As I pulled my T-shirt over my head, the bedroom door swung open, the handle bumping against the wall, hard.
"I'm guessing you woke up to the show Irina was putting on. I'm sorry for that."
Edward was all confident, putting on a show himself as he acted like he didn't care. I knew he cared, I just did. Even though I didn't know him that well.
"No worries, I was sleeping in far too late anyway."
My exterior was cold, but my insides were churning. I probably should be grateful for witnessing this fight between Edward and Irina, as it was a well-needed wake-up call for me.
"I made a mistake." I shook my head and gazed at the floor, not quite knowing how to act.
"What do you mean?" he asked, hands in the pockets of his sweatpants, making them ride lower on his hips.

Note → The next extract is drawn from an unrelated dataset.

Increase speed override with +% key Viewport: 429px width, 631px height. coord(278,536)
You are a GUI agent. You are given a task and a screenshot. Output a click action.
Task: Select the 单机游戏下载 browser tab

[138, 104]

There was no boxer trim insight.
I averted my eyes, but he'd caught me ogling his crotch anyway.
"B, what's wrong?"
I could feel tears starting to burn in my eyes, but I wasn't about to let them spill out. I had to be strong, for my sake even though the beautiful man in front of me gave me the butterflies. I couldn't let myself get distracted by my attraction to him. For once I needed to use my common sense and not my badly injured heart.
I took a deep breath before I spoke, collecting myself and storing the sadness away for when I was alone later, and shrugged; acting indifferent.
"You know, last night was great and all. And I'm so thankful to you for letting me stay here the past couple of days. But my mom and Sue are actually grabbing my stuff now, and they're expecting me back at their house later," I said, telling him a small, white lie. Honestly, it didn't even classify as a white lie seeing as mom and Sue were going to do what I said just a little later today anyway. There was no way Edward would ever find out. It just gave me an excuse to escape this Edward-filled house and get my thoughts straight.
"So, if you're so thankful, what's the mistake?" he asked, stepping closer to me.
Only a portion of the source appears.